I also looked around at the rose bushes in my flower beds, and the two large Sago palms that were covered in ice and snow. I remembered a hard freeze we'd had several years ago that decimated all of them.
And then I remembered what the landscaper we'd called to dig them out had told us. "Just cut them back. They'll be okay, and they'll grow back." When I looked at those plants then, I thought he was crazy. They looked brown and shriveled, and lifeless.
But he was right. We cut them all back, down almost to the ground, and they grew back. Their roots were deep, you see. There was life under the frozen ground that had been unharmed by the extreme cold.
As I stood there thinking about all of this, the wind began to blow the icy branches of the tree I'd been observing, and it sounded like music---like a tinkling of piano keys. I closed my eyes and listened for a while, and it hit me.
No matter what happens to us on the surface, if our roots are grounded in life-giving soil, there will be restoration.
Whether it's a catastrophic storm, a pandemic, or even struggles with doubt, broken relationships, a bad diagnosis, near-hopeless addiction, grief, and loss... none of those things will take us completely if we are brave enough to trust and hope that there's life deep within us.

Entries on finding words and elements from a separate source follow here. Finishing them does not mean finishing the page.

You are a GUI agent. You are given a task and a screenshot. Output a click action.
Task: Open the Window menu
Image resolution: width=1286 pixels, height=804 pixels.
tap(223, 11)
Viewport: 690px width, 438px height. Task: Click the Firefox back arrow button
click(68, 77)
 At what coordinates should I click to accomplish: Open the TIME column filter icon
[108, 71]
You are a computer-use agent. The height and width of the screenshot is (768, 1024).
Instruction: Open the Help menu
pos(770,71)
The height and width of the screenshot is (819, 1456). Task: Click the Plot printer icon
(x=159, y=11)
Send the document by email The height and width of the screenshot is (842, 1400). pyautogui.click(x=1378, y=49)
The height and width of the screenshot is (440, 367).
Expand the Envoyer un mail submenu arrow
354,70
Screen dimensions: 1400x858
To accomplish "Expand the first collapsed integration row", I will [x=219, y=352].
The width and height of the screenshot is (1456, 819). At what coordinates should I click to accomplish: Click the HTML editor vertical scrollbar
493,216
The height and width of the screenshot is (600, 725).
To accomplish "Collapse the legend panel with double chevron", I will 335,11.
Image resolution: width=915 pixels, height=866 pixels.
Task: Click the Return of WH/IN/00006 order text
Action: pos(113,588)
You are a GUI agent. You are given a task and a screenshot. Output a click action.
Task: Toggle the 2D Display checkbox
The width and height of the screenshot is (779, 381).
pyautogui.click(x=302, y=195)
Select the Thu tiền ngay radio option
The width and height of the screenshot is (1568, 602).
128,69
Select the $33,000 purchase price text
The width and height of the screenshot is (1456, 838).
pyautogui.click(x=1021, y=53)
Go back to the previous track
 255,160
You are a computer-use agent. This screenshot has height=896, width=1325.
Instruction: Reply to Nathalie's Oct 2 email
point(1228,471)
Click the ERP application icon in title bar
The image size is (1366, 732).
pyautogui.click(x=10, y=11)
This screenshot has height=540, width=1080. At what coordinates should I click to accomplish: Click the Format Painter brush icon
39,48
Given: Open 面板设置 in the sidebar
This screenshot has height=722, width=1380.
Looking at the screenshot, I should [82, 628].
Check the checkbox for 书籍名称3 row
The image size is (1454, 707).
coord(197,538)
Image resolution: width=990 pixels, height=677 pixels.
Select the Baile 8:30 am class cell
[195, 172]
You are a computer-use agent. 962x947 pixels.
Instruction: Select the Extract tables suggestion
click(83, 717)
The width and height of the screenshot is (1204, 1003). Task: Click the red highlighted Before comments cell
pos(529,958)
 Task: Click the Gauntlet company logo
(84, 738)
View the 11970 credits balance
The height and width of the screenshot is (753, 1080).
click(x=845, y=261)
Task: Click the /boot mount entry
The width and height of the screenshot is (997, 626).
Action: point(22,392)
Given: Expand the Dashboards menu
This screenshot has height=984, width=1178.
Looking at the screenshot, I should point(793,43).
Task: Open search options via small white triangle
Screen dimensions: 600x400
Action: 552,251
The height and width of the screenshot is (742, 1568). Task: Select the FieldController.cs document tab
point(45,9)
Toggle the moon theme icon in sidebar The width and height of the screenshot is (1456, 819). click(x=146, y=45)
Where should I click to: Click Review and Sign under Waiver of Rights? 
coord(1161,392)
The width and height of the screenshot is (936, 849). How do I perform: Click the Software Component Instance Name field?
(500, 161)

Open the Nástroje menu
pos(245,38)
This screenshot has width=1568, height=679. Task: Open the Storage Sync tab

Long ago, I came to believe that God doesn't cause all things. God didn't send this winter storm to punish us. God didn't cause a pandemic out of retribution. God didn't create obstacles or storms in your life. They just happened.
But God is with us in the midst of those storms, and hard freezes. God makes music in the middle of our struggles to remind us that God is still there, always there, never leaving or forsaking us.
And God reminds us that there is more to us than what is on the surface---that deep down there is love, forgiveness, hope, grace, and peace, which are all the right components needed for a new life, new growth.
God reminds us that resurrection is still possible, even when it feels like whatever was frozen should be left for dead.
May this realization wash over you today if you are feeling the effects of a storm in your own life. May you rise knowing that there is life in you, in the world around you. May you trust in the One who is still in the business of raising the dead.
And may the grace and peace of our Lord Jesus Christ be with you now and always. Amen.